En cas de DHG étendue ou multifocale ou de cancer superficiel, l'oesophagectomie doit être recommandée si le sujet est jeune et ne présente pas de risque opératoire majeur. La totalité de la muqueuse métaplasique doit être réséquée lors de l'intervention, en raison du risque de survenue d'un cancer au niveau de la muqueuse glandulaire résiduelle.

Différentes modalités de traitement endoscopique des foyers de dysplasie ou de cancers superficiels de l'oesophage ont récemment été proposées chez les malades inopérables : mucosectomie endoscopique ; destruction par photocoagulation laser ou électrocoagulation ; coagulation au plasma argon ; thérapie photodynamique. Le principal avantage de la mucosectomie endoscopique est de permettre une analyse histologique de la pièce opératoire et d'apprécier l'extension en profondeur d'un éventuel cancer, qui peut justifier un traitement complémentaire en raison du risque d'atteinte ganglionnaire. Le principal inconvénient est qu'elle ne permet de traiter que des lésions peu étendues en surface. Cette technique est la technique de choix en cas de DHG (ou sévère) unifocale, même lorsque le malade est opérable. En cas de cancer, la mucosectomie ne doit s'appliquer qu'aux tumeurs de moins de 2 cm de plus grand diamètre, planes ou surélevées sans ulcération.

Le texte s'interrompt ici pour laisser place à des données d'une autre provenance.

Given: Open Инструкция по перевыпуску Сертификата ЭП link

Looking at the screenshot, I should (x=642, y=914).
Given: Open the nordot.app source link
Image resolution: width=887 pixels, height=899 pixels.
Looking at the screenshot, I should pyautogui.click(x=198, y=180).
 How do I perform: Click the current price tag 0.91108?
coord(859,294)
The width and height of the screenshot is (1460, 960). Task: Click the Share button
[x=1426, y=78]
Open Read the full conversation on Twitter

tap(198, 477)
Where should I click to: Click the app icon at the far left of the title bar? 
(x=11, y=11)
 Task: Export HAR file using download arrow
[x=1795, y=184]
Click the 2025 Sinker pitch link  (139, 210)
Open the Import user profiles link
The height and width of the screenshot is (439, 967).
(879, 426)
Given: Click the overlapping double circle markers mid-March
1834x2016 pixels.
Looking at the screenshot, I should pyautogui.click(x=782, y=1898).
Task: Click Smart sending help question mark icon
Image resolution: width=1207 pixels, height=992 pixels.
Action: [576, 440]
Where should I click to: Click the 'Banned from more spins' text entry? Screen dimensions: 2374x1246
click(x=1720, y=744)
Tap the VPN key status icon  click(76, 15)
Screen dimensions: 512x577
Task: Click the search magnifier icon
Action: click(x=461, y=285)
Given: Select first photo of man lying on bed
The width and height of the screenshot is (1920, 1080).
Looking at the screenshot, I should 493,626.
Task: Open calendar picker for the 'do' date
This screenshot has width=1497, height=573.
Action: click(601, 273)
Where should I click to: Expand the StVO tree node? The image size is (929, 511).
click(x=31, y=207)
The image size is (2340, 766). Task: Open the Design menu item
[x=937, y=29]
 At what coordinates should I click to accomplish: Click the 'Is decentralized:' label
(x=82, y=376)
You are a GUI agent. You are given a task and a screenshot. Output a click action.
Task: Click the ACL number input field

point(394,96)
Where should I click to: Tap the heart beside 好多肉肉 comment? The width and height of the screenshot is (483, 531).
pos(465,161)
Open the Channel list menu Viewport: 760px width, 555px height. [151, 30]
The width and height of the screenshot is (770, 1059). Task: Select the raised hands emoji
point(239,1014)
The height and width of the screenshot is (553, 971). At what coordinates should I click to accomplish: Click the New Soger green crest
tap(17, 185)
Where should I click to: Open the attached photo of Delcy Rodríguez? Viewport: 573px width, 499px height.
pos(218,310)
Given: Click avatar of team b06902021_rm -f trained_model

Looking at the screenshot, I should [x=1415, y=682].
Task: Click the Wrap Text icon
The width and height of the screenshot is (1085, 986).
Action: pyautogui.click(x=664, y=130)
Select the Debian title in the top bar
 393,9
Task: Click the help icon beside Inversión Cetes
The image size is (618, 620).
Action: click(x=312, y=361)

Une destruction endoscopique par électrocoagulation, par photocoagulation ou thérapie photodynamique peut être proposée en cas de lésions étendues ou multifocales si le sujet est âgé ou à risque chirurgical. La thérapie photodynamique a pour avantage de permettre de traiter une surface importante de muqueuse en un nombre limité de séances. Le principe de la technique consiste à administrer un agent photosensibilisant qui s'accumule préférentiellement dans les tissus dysplasiques ou néoplasiques, puis d'appliquer sur la zone à traiter un rayonnement laser d'une longueur d'onde donnée. L'effet thérapeutique résulte de lésions ischémiques et de la formation de radicaux libres aboutissant à une destruction tissulaire localisée.

Enfin lorsqu'il existe un risque élevé d'envahissement ganglionnaire (extension à la sous muqueuse en échoendoscopie ou sur la pièce opératoire de mucosectomie) ou, à fortiori, des ganglions d'aspect métastatique en échoendoscopie, un traitement par radiochimiothérapie concomitante doit être entrepris.